Ele não quis adiantar o que o
governo fará caso o confronto
entre linha dura e reformistas
resulte em mais violência: "Vamos ver. Pode ter certeza de
que o Brasil não vai se omitir".
Ao mesmo tempo, reitera que a
orientação "não é ficar distribuindo certificado [de comportamento democrático]".
"Se você começa a distribuir
certificado, esses países vão se
fechar, isso será usado como
um argumento conservador-nacionalista."
Garcia estava com Lula em
Genebra na segunda-feira passada, quando o presidente,
mesmo ressalvando que esperava mais informações, disse
ter a impressão de que era "protesto de quem perdeu" a reação
opositora à proclamação da vitória do presidente iraniano,
Mahmoud Ahmadinejad.
Questionado então se o Brasil reconhecia a reeleição de
Ahmadinejad, o chanceler Celso Amorim disse que era preciso aguardar. Mas Lula depois
reafirmou que achava difícil
que tivesse havido fraude, dada
a vantagem de 30 pontos do
vencedor na contagem oficial.
Exceção
O Brasil não costuma se pronunciar de maneira tão direta
sobre a política interna alheia, e
as frases de Lula causaram críticas e estranheza.

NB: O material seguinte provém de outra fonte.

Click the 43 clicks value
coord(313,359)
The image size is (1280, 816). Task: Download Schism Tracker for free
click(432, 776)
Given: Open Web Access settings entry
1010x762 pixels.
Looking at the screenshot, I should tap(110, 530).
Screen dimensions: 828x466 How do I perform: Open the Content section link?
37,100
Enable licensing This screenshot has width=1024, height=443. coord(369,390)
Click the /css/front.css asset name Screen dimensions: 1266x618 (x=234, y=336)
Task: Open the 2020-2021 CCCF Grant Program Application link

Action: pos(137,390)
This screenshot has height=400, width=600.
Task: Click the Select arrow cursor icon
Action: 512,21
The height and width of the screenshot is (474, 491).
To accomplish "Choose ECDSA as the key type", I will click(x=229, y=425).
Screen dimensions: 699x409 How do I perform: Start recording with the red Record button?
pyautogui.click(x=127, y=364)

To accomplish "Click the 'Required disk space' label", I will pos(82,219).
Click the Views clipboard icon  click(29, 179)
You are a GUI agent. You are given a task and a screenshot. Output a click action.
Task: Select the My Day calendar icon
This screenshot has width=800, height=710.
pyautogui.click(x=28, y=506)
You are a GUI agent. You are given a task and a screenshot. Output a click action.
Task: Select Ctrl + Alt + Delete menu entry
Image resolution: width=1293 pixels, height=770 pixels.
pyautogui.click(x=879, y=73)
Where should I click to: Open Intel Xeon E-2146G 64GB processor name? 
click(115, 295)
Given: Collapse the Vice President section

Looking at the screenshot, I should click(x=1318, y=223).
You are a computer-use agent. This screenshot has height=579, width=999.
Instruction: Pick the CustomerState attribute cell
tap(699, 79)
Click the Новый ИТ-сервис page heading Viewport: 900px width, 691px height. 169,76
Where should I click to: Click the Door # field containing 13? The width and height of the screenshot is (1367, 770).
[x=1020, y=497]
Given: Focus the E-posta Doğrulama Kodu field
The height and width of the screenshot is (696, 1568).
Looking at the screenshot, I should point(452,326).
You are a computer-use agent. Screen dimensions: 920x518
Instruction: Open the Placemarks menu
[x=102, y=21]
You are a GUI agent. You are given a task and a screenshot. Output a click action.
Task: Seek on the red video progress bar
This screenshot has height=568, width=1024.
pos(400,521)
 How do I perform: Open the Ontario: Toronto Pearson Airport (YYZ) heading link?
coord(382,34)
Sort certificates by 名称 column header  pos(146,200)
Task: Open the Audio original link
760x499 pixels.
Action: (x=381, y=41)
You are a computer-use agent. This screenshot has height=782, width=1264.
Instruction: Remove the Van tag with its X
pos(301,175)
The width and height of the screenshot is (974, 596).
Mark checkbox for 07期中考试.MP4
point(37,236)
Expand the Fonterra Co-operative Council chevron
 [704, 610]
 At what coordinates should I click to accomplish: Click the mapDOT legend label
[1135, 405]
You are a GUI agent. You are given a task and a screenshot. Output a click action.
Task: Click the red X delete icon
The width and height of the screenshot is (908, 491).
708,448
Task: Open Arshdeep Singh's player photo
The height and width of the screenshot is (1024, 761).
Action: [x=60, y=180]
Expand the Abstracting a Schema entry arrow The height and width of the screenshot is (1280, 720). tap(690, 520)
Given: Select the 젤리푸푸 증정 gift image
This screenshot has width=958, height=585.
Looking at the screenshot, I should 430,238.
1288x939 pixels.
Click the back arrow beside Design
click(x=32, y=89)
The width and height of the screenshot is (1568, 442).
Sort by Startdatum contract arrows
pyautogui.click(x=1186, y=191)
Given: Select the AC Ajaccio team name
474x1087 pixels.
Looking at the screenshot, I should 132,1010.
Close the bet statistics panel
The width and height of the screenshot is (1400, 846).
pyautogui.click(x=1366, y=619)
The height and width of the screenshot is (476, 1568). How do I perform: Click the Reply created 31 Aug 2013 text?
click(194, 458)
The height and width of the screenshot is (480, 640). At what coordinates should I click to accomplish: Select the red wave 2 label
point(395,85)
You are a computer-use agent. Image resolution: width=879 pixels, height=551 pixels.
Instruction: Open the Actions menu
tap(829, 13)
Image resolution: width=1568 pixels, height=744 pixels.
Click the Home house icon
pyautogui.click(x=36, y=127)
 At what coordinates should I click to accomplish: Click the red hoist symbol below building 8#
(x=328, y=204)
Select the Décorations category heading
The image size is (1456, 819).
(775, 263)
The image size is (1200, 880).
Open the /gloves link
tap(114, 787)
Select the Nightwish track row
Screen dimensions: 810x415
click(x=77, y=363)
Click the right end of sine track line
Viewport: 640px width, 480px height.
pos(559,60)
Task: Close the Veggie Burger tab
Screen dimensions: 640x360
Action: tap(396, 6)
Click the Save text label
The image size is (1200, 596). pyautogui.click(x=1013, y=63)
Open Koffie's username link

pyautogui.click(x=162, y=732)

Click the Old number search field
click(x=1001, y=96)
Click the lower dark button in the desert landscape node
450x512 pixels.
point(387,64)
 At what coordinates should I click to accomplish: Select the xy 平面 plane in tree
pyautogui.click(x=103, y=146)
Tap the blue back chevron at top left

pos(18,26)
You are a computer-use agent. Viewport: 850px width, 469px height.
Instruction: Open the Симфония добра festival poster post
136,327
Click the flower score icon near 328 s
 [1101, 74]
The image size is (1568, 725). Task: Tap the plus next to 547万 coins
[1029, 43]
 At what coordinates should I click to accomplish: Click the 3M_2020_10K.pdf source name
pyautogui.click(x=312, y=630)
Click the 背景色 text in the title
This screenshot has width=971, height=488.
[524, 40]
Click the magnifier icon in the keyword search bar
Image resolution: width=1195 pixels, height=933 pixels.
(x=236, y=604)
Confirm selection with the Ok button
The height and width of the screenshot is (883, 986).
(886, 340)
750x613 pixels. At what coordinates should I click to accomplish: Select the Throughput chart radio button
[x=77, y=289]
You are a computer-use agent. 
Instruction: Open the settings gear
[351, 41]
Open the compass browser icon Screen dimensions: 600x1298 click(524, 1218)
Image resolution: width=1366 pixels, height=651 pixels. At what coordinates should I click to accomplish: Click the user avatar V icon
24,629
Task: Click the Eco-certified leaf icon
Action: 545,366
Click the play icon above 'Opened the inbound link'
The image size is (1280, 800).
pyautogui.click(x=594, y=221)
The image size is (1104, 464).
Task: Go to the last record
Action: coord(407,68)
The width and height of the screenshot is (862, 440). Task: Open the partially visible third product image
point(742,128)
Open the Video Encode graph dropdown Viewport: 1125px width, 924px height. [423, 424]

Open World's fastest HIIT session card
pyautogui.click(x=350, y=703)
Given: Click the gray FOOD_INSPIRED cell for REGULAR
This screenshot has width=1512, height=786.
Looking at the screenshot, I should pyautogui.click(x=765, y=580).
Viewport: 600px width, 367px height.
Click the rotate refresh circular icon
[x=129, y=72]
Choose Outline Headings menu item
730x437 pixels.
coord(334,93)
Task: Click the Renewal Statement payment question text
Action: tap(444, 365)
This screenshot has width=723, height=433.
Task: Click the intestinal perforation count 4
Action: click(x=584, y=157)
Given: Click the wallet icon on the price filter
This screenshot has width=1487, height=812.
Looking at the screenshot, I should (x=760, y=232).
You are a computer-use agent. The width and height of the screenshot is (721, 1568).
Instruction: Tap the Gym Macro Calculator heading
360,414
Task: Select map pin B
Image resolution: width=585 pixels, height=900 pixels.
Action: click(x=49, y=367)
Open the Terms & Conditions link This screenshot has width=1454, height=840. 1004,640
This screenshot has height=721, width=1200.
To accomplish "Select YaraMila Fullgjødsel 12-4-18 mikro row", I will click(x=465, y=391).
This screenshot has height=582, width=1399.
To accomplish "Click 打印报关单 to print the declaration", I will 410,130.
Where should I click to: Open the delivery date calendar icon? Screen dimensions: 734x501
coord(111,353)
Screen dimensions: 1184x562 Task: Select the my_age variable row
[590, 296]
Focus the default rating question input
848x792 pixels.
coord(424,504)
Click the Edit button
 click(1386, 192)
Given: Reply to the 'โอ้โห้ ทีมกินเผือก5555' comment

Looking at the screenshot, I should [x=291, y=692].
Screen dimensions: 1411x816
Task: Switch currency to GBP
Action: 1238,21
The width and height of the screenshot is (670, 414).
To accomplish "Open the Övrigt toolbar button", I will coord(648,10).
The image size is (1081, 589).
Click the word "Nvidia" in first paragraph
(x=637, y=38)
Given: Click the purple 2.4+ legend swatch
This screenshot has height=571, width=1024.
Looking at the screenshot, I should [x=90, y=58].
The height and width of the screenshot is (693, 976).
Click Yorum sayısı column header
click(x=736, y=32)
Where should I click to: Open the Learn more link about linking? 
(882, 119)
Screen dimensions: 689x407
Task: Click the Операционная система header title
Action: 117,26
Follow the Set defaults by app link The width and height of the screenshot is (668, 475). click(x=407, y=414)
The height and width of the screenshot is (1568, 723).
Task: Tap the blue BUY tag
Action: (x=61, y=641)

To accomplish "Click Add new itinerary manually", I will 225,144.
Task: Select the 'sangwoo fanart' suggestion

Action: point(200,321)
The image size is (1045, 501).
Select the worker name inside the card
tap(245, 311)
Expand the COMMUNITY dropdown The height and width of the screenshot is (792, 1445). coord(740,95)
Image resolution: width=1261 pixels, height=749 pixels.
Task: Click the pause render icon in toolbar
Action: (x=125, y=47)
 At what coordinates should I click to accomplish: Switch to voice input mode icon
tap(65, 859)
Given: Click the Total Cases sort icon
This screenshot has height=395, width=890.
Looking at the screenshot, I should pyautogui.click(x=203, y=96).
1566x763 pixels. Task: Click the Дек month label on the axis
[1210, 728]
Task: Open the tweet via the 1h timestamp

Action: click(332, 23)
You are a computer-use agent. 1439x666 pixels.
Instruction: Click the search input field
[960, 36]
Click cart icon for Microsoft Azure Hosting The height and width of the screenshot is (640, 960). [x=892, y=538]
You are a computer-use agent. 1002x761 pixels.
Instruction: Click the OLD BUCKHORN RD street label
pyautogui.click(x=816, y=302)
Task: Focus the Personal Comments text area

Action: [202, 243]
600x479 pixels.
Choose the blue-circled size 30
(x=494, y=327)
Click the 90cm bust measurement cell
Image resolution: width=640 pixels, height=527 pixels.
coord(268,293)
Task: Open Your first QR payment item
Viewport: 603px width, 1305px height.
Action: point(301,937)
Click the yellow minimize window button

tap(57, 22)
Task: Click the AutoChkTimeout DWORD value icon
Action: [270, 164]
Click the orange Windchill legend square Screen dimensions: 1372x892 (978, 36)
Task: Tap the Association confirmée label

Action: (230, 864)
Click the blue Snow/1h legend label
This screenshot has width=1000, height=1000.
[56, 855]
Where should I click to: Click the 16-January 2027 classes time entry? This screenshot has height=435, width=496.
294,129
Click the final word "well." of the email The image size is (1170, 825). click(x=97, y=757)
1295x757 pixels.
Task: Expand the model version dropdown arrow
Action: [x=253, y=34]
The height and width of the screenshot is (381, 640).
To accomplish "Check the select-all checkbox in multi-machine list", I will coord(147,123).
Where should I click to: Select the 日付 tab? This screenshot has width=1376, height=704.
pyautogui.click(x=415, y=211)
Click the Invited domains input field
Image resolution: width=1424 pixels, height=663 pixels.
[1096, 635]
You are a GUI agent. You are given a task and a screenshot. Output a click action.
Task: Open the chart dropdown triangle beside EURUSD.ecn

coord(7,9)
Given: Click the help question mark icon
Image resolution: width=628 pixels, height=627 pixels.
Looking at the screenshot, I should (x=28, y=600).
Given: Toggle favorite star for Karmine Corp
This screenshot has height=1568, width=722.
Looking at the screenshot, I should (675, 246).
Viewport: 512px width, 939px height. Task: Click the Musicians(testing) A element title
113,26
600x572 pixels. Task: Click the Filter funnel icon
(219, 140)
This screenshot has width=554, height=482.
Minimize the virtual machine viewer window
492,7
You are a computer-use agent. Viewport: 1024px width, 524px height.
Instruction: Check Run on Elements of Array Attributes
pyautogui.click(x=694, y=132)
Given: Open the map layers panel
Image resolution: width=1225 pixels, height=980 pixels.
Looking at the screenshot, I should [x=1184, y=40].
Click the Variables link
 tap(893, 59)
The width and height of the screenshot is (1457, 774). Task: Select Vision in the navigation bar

Antônio Carlos Lessa, professor do Instituto de Relações
Internacionais da UnB (Universidade de Brasília), acha que
a posição adequada no caso seria aguardar o desfecho da crise. "É um assunto interno do
Irã, e o Brasil não tem motivos
para se pronunciar. O desejável
seriam manifestações menos
específicas, como afirmar que a
verdadeira vontade dos eleitores deve ser respeitada."
Também da UnB, Eduardo
Viola se diz perplexo -"foi a
única democracia que reagiu
assim"- e recomenda fórmula
parecida. Ele considera que de
fato houve fraude, mas que
apontá-la de fora "daria argumentos à linha dura".
Já Maria Regina Soares de
Lima, do Iuperj (Instituto Universitário de Pesquisas do Rio),
defende Lula. Para ela, o presidente quis indicar que "não se
poderia lutar contra um resultado" eleitoral. "A frase tem
que ser colocada no contexto
de uma política externa de não
intervenção."
A professora diz que a polêmica baseia-se na "visão equivocada" de que o Brasil poderia
evitar relacionar-se com governos "complicados". "Se o Brasil
pretende ter um papel internacional, terá de ter relações com
países cujo sistema político não
é igual ao nosso."
Marco Aurélio Garcia argumenta que Lula trabalhava com
a "posição ponderada" do governo americano e com declarações de Javier Solana, chefe
da diplomacia da União Europeia -que, em visita ao Egito,
dissera que "a análise das eleições levará algum tempo".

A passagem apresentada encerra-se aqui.